Panama 2018: Birthday Party on the Hemodialysis Unit

You may recall that I said how Minga is very social, and she makes community wherever she goes. When I sat with her on the hard plastic chairs along that long narrow corridor of the hemodialysis unit at the Hospital Dr. Arnulfo Arias Madrid in Panama City, I was touched to see her go up and down the line, checking on people who were part of the same group as she. Some of the others, mostly older women, did a similar thing. They shared tips on where to get big cans of powdered Ensure at the lowest price. They discussed symptoms. They offered each other encouragement. They talked about the rain, the crowded busses, the latest actions of their president. In short, they were neighborly… neighbors in treatment.

Now, Lily tells me, they planned a party for fellow hemodialysis patients celebrating birthdays in November, which includes Minga. The patients brought all the decorations and food. Minga brought a cake.

I’m not happy to see her still in that wheel chair — she needs to get back on her feet and walking or she’ll lose muscle strength to do so — but I love the look of joyful contentment on her face. That’s her daughter Ana, behind over Minga’s right shoulder. The others in the pic are patients, or family members. There are some quite young people who get dialysis. Their prospects are grim. You can’t live on dialysis forever, and the transplant list has thousands of names on it.

2 thoughts on “Panama 2018: Birthday Party on the Hemodialysis Unit

  1. Minga looks good. You’re right she needs to walk.

    Are living related renal transplants done in Panama? With her large family there’s a good chance someone would be a match.

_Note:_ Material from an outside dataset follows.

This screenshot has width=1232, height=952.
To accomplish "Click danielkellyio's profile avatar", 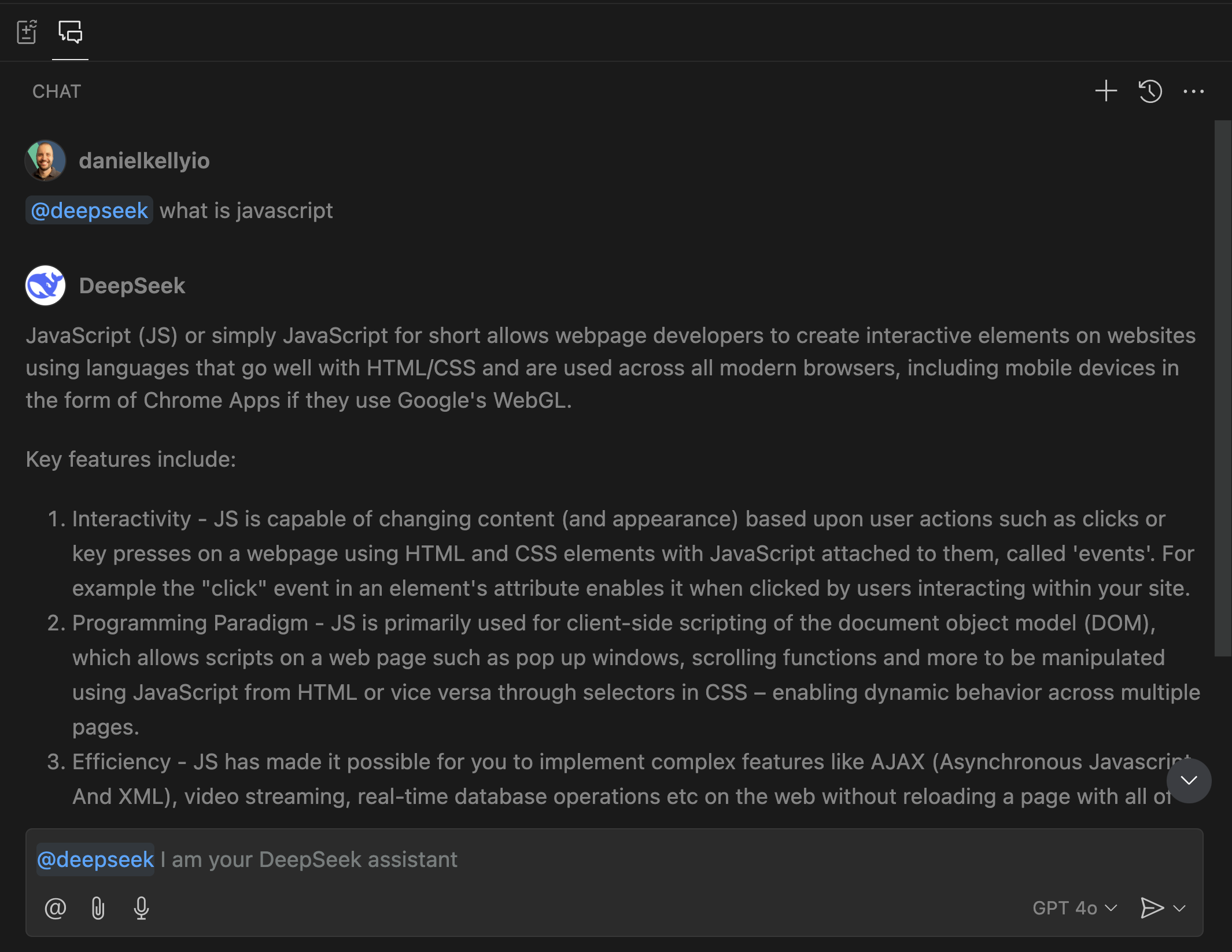I will [x=45, y=161].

  2. for Katie: Totally hadn’t thought of this and have absolutely no idea. Will have to look up how to say “related renal transplant” in Spanish and will ask Lily. Thank you for this. Could apply to Gloria’s family too — her son Raoul has very poor kidney function and can’t get on a transplant list until he’s actually receiving dialysis. He’s 25, which makes his situation quite serious.